Although in something of a ministerial shock, I couldn’t help but appreciate Bill’s pragmatism in the face of his own aging and death, as well as his recognition of the values of the human connections that are the fruit of regular class-oriented Bible study, along with his compassionate desire to remain a person of credibility. (Ministry is often a complex thing.)
As I watched the ceremonies surrounding the death of Queen Elizabeth, and especially as I watched the removal of her body in that highly regulated, slow-step processional down the Magic Mile, from her Scottish residence to St. Giles Cathedral, I remembered Bill and his reasoning.
Like most senior ministers of any tenure at all, I have presided over more funerals and memorial services than I am able to count; surely none have been so highly watched as Elizabeth’s. Through it all, I often have watched as a small, nervous group of (usually, but not always) men, sometimes in recently purchased, ill-fitting suits, are instructed by a funeral home employee in the rudiments of casket-carrying, with an emphasis on dignity and safety and the avoidance of anything that looks like at-risk panic. The irony is that for the coffin bearers, it is both a high honor and a not-to-be-sought-after privilege, but for the dark-suited funeral home guy, it’s another day at the office.
In recent years, I also have noticed that the job of coffin carrying has become less prominent than it once was. The COVID pandemic has made any public service difficult, if not impossible. In addition, the choice of many families to use cremation and to have a separate, family only graveside service, coupled with the emphasis on using the memorial service as a more positive celebration of life, have combined to limit both the visibility and the prominence of body transport when death occurs.
Watching those young, stalwart military servicemen who were so privileged to be selected to carry the casket of the queen, I couldn’t help but recall that European pallbearers often carry out that duty in a slightly different manner than we do in the States. On our side of the ocean, the pallbearers are usually instructed to grab firmly with the right hand the handle of a heavy, highly ornamented and expensive casket, while keeping the other hand and arm stiffly by the other side of the body. Thus, the carriers are able to keep the dead body “at arm’s length.”
Europeans, however, often carry a smaller and simpler wood box with no handles. They are instructed to get much more of their bodies underneath the casket, reaching across the bottom of the box with their arms and placing their hands on the shoulders of their equal and opposite counterparts on the other side. They lift the casket above, or at least as high as, and in close proximity to their heads, and as such, become far physically closer to the body of the deceased than the pallbearers we are accustomed to seeing.
Remembering both an anonymous man from yesterday whom I have chosen to call Bill and a highly decorated and well-known woman called Elizabeth, whom the world rightly honors, I have been served a useful reminder — valid not only in coffin-carrying, but in the daily living of all of our everyday, terminal lives.

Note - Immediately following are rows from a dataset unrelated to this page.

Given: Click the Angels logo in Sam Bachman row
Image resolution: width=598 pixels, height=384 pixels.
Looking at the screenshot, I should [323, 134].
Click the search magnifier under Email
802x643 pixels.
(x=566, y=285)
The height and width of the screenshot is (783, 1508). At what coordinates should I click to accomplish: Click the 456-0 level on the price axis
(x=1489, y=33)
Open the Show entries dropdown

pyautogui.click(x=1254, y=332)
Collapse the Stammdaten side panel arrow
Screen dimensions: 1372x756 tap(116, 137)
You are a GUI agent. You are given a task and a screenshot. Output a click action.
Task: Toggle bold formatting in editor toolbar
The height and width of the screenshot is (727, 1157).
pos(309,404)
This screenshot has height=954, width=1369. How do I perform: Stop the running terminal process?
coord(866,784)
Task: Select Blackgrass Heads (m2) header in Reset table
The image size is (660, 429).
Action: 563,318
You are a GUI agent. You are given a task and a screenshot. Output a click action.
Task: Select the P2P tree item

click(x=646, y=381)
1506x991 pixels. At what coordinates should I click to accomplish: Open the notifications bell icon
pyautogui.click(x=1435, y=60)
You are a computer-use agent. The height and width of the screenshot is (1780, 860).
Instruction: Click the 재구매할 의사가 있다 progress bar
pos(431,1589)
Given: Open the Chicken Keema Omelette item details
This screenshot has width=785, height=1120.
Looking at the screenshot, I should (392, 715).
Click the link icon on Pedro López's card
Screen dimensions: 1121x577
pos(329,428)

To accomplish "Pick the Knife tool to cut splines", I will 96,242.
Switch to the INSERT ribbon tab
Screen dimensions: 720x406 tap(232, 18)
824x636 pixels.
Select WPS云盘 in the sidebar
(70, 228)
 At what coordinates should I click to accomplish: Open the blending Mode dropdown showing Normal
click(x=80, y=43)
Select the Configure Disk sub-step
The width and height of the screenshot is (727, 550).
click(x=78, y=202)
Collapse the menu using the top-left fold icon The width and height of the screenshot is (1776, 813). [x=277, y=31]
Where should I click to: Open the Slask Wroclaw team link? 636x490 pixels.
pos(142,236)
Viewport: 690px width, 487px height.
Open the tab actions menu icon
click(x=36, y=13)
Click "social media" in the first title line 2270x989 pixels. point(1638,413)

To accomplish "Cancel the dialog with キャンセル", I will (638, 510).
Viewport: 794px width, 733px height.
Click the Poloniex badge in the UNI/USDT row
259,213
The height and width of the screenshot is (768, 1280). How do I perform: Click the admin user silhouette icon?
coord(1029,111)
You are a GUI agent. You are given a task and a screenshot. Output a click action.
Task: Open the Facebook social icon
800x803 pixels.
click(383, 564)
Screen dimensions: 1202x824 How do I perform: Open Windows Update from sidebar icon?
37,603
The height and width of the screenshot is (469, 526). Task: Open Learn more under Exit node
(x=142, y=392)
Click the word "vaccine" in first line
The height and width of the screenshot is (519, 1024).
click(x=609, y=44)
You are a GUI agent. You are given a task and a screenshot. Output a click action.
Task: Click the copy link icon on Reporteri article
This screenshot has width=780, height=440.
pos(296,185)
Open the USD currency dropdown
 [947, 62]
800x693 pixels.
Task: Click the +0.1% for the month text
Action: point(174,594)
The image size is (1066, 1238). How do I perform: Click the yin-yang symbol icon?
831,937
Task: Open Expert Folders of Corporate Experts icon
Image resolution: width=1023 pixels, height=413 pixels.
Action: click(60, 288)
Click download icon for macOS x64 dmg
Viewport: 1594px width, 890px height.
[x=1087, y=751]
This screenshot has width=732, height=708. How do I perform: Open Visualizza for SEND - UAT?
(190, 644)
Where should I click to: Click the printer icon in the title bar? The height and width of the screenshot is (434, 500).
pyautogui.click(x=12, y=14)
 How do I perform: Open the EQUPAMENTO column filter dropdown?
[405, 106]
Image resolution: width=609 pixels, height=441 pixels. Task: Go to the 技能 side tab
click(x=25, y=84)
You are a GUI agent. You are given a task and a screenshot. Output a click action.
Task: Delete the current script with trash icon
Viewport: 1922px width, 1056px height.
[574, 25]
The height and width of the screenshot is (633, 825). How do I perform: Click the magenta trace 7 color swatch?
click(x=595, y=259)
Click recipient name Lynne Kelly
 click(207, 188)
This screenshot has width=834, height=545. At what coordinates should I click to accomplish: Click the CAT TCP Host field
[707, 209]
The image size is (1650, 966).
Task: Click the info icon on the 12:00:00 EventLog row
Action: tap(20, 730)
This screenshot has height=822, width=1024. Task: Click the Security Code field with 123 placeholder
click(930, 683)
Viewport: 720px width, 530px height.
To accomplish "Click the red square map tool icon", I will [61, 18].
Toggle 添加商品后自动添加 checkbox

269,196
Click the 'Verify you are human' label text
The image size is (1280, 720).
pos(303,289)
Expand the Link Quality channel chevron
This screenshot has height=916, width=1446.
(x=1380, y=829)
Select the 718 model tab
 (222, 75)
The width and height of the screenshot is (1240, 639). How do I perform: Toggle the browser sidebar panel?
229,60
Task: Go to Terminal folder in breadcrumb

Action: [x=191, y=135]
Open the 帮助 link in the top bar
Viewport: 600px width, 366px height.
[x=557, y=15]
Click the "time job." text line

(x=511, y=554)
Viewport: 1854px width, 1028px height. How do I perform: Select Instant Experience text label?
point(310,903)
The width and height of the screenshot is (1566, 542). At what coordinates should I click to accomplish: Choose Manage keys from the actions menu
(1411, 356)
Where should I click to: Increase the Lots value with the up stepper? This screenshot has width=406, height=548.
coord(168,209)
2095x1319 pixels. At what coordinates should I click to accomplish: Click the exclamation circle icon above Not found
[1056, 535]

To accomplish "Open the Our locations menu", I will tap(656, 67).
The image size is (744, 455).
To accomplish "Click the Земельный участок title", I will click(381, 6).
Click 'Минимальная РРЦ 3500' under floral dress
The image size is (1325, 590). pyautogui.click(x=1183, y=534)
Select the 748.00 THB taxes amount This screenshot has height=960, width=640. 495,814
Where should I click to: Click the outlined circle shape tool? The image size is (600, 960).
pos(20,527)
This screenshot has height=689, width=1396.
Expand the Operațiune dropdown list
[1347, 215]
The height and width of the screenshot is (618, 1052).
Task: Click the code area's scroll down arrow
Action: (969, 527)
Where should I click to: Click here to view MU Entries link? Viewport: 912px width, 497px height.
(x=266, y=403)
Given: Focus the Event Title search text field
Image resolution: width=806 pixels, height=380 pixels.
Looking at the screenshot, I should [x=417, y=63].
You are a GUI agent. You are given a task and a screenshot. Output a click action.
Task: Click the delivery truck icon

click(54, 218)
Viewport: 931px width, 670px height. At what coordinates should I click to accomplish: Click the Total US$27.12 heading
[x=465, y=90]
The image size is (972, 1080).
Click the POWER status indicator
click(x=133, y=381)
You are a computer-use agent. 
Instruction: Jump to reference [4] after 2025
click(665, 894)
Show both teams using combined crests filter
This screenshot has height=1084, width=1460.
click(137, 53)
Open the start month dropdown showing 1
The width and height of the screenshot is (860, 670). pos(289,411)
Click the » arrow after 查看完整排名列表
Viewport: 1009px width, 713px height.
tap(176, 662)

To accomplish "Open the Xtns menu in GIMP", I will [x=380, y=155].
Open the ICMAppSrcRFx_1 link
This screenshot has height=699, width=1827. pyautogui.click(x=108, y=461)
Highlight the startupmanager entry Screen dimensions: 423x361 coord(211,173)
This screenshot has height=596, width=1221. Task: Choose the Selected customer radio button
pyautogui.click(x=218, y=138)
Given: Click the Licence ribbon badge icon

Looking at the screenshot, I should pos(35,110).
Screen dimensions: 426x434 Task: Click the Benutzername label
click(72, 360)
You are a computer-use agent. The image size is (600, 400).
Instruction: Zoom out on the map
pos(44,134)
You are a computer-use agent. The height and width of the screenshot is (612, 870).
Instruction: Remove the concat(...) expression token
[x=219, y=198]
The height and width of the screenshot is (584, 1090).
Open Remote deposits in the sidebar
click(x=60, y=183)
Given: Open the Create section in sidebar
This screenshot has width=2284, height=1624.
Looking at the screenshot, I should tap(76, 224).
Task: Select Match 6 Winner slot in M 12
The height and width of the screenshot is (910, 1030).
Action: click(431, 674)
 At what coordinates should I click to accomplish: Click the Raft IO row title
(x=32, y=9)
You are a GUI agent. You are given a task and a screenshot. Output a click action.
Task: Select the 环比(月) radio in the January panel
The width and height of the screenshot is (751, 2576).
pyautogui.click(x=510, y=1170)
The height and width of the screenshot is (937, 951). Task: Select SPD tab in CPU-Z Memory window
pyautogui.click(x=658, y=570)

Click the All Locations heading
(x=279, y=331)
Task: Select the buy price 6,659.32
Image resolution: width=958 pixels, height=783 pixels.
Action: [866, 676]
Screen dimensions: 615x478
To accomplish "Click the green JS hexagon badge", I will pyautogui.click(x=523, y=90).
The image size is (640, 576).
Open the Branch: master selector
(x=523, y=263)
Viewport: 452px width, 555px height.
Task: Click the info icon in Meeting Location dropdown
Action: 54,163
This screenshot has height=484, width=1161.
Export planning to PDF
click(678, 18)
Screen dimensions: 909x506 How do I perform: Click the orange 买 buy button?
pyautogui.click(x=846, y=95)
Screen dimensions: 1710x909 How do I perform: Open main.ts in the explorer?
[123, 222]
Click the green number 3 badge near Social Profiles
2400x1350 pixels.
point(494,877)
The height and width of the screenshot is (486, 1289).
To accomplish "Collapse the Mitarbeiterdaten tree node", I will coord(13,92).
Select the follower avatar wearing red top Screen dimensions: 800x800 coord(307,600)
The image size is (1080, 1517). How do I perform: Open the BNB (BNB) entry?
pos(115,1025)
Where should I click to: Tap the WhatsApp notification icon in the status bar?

We all should return to regular Bible study and worship, to help us in the reflection on God’s word, but also in the incessant need to become ever more persons of the highest credibility. And surely, we should take a lesson from our friends across the pond and begin, again, to stand closer to others, to lock arms, shoulders and bodies as fellow travelers in the toils of earthly living, and to lift each other higher than ourselves.
Bob Newell has served as a university professor and administrator, a local church pastor and a cross-cultural missionary. He and his wife, Janice, now live in Georgetown, Texas, and he serves churches as transition coach and intentional interim pastor. They were the founders and remain advocates of PORTA, the Albania House in Athens, Greece.